Forse non abbiamo bisogno di un addestramento attivo all'autocompassione. Basta osservare come agiamo con noi stessi. Acuto, neutrale o forse anche amichevole? Mark Leary parla di un certo equilibrio tra severità e benevolenza che tutti possiamo trovare per noi stessi. "Non importa quanto siano meravigliose le nostre vite, la mancanza di autocompassione ostacola sempre la felicità", mi dice Leary. “Non ho bisogno di avere un alto livello di autocompassione. È solo che non voglio che sia basso.
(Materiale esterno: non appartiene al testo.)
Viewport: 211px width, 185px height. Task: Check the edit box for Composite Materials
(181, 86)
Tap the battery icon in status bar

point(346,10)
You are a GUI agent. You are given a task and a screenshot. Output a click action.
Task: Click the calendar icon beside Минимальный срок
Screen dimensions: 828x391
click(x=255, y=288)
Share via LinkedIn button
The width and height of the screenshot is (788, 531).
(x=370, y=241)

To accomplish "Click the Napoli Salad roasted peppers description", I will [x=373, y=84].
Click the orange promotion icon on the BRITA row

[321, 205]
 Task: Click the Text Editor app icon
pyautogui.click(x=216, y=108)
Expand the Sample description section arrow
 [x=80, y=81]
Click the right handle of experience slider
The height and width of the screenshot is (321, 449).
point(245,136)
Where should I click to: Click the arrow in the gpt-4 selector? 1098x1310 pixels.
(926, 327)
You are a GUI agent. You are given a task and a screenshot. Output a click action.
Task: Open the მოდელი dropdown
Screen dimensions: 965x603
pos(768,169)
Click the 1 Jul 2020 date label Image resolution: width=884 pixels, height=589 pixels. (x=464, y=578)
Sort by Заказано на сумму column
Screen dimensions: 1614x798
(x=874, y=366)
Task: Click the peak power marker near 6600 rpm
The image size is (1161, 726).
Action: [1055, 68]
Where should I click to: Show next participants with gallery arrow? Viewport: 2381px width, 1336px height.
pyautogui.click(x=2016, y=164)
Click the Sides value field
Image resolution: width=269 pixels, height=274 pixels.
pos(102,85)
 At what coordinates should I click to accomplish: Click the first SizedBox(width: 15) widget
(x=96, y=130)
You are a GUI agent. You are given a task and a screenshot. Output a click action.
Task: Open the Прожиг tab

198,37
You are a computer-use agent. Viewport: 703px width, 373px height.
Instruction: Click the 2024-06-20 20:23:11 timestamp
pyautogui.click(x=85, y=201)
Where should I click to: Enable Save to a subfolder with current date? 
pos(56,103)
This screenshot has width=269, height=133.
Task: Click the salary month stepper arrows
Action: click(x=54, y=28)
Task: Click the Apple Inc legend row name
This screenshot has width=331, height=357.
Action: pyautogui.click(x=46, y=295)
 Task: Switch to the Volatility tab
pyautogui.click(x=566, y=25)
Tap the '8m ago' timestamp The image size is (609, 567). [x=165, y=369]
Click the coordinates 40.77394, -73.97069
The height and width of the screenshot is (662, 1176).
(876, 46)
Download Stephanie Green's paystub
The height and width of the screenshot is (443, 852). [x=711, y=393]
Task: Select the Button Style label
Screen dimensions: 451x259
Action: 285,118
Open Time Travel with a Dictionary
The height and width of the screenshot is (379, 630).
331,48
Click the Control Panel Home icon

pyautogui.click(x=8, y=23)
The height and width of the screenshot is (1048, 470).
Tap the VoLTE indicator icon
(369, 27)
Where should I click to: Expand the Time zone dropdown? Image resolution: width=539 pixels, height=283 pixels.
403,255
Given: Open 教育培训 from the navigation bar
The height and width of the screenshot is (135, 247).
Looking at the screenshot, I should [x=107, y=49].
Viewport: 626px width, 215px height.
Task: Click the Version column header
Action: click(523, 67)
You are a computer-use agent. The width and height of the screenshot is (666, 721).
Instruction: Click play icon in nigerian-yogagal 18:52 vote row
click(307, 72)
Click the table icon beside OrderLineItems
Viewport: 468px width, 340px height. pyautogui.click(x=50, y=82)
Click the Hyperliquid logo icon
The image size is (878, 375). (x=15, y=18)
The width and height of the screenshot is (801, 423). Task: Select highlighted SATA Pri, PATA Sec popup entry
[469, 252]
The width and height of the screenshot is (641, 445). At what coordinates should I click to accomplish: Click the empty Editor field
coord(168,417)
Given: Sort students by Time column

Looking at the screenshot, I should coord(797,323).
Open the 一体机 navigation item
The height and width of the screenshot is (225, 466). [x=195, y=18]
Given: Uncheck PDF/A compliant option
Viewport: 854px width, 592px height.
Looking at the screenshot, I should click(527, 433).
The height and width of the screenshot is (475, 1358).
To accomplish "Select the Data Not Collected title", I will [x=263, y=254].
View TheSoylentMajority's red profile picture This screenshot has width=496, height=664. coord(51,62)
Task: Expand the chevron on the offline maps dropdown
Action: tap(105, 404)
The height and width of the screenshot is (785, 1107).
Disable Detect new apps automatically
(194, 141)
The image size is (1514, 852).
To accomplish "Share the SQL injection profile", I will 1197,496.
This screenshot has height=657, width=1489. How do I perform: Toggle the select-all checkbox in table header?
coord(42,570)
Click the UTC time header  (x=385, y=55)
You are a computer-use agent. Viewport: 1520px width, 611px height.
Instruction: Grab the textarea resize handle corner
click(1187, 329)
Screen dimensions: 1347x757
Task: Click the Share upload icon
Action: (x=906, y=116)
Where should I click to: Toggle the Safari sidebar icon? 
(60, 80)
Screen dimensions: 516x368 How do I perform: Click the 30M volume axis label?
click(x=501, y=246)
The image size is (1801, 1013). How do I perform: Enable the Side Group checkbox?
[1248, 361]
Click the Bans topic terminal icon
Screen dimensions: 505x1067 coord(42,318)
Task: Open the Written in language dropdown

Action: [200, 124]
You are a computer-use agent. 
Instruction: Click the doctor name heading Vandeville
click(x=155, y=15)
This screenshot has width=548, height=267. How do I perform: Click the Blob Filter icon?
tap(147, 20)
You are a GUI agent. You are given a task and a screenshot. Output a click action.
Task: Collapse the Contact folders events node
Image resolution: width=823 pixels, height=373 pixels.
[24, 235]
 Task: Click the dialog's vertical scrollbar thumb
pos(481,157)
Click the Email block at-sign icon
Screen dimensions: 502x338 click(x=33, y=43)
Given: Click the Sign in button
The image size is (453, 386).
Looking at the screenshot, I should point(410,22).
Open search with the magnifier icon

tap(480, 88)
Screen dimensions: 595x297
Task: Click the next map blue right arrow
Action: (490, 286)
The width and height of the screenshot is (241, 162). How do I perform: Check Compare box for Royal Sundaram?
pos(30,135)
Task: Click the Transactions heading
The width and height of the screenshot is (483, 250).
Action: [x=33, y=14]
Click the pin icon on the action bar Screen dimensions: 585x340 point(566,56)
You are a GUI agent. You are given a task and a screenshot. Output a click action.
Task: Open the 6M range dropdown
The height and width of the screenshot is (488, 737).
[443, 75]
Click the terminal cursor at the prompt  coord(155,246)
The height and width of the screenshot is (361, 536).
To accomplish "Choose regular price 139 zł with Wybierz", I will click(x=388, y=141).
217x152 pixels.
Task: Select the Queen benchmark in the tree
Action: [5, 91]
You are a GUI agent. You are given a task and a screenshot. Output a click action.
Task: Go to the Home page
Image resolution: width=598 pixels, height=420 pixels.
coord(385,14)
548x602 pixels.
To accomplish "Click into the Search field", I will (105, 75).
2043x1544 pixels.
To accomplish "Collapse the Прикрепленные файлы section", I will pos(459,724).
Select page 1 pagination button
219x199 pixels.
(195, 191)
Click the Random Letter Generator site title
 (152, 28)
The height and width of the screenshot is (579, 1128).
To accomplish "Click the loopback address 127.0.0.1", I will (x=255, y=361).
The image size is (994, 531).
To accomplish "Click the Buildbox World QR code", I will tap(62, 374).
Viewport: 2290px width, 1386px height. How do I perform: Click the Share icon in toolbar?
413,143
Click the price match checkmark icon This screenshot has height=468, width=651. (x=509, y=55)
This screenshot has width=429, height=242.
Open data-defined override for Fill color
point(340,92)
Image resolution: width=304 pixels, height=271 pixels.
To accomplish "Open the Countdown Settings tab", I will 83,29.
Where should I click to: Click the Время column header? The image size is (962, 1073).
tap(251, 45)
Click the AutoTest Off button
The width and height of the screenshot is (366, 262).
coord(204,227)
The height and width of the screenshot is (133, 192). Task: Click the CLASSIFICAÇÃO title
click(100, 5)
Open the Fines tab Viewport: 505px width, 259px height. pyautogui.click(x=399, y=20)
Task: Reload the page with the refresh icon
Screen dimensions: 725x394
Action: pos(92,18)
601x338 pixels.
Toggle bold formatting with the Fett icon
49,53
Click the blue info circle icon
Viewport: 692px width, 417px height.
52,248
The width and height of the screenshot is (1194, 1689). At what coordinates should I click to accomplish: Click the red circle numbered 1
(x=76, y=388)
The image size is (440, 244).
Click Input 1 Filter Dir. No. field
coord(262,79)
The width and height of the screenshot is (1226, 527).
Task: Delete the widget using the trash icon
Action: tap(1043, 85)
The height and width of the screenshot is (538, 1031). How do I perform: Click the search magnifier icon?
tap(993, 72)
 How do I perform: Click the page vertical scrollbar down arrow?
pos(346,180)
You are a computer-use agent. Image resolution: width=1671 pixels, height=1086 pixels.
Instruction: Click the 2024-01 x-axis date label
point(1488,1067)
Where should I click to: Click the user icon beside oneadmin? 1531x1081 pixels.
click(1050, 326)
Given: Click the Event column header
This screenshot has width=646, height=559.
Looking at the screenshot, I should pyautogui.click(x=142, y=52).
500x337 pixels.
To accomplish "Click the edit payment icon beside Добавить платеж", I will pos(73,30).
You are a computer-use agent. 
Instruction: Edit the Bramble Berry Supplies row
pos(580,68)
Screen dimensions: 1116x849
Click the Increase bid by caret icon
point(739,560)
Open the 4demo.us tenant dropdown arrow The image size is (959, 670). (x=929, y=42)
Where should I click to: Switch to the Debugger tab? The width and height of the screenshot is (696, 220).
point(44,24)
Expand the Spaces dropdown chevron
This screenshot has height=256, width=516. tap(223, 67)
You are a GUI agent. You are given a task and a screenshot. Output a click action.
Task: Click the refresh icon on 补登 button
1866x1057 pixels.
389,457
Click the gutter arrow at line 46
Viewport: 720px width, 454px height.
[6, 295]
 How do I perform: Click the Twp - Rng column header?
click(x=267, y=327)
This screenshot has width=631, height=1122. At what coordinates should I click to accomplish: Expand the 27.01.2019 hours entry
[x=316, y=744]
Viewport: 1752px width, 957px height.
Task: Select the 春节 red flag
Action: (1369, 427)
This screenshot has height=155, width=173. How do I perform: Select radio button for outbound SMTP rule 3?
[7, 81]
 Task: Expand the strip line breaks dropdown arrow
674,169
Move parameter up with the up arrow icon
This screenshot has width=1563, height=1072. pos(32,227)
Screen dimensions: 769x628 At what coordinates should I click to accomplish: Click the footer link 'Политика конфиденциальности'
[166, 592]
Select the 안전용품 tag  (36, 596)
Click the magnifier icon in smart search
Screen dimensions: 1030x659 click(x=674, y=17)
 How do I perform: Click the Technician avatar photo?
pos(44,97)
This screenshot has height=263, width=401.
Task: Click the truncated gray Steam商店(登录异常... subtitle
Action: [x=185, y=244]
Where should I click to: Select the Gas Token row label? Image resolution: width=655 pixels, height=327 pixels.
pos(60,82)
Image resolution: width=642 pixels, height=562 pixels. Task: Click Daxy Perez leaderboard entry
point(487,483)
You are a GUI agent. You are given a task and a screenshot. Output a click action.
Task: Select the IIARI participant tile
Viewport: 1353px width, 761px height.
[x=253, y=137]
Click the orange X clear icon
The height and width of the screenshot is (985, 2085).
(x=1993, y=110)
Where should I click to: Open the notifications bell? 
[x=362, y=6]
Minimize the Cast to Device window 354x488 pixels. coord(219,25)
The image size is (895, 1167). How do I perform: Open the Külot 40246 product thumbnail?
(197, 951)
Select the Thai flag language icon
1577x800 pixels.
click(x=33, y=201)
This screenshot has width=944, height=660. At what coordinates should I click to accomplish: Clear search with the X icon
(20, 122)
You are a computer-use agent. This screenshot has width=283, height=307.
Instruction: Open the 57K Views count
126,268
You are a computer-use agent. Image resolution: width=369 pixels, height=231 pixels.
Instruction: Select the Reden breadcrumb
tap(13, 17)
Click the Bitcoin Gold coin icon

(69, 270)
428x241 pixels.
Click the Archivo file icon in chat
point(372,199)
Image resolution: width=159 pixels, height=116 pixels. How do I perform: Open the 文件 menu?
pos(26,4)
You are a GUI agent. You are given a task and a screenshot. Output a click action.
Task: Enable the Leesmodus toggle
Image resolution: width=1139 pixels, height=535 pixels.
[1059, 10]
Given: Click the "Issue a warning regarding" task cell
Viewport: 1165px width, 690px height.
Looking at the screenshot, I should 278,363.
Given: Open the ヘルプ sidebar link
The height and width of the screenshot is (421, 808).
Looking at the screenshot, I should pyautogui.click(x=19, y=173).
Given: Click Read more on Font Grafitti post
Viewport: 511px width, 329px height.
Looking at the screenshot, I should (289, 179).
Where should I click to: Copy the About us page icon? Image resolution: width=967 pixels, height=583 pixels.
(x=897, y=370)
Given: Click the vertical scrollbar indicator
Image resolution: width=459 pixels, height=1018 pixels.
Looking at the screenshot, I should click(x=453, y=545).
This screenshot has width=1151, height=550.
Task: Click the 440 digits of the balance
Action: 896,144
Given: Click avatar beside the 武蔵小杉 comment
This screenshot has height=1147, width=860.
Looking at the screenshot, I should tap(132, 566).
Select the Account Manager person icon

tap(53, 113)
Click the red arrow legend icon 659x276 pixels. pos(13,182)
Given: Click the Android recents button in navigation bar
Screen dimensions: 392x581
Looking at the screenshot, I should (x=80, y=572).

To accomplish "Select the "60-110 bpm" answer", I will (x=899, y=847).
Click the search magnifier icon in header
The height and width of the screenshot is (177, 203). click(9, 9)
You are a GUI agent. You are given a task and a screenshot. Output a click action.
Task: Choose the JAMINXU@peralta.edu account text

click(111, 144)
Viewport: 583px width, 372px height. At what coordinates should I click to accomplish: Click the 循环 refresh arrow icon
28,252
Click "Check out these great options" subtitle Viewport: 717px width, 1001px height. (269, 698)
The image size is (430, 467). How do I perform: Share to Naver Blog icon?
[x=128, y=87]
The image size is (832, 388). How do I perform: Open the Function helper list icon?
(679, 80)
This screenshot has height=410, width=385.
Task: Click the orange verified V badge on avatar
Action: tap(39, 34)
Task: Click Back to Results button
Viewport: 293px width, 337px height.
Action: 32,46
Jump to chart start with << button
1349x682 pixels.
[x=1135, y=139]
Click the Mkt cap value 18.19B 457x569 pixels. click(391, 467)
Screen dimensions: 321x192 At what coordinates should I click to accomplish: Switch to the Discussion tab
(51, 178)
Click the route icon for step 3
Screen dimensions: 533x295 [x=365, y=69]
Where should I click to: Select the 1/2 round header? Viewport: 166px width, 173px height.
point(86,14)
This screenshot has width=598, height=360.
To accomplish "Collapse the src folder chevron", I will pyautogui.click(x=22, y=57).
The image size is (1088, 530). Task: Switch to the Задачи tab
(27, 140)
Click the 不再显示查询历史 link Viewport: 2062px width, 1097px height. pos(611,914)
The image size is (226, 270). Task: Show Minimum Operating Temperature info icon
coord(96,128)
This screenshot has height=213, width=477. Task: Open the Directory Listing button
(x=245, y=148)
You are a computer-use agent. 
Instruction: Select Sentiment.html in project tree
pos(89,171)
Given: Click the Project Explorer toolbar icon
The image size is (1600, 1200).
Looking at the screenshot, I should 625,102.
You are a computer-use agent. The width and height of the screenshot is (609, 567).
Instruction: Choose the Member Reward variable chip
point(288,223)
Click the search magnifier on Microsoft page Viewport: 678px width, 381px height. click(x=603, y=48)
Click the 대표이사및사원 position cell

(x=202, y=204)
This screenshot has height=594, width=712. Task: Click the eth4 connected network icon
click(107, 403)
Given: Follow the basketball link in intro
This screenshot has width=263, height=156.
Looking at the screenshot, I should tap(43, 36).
È come con la salute: lascia che non sia perfetto, ma nemmeno io voglio ammalarmi ". Pertanto, non è necessario invocare costantemente l'autocompassione. Se per noi va tutto bene, non ne abbiamo bisogno. Grazie alle scoperte scientifiche e soprattutto alle raccomandazioni di Mark Leary, nel tempo, ho sperimentato cambiamenti che può essere formulato in una frase: una volta a terra, invece di calciare, cerco di essere amichevole te stesso. Almeno un po' più di cordialità di quanto ho mostrato prima. Ciò contribuisce non solo a migliorare il mio benessere, ma anche al mio movimento in avanti. […]
Con What Makes Us Human, una raccolta di nuove ricerche su come funziona il cervello umano, imparerai come farlo atteggiamento attento ai sentimenti propri e altrui, sarai in grado di comprendere meglio te stesso e gli altri e provare più piacere da vita.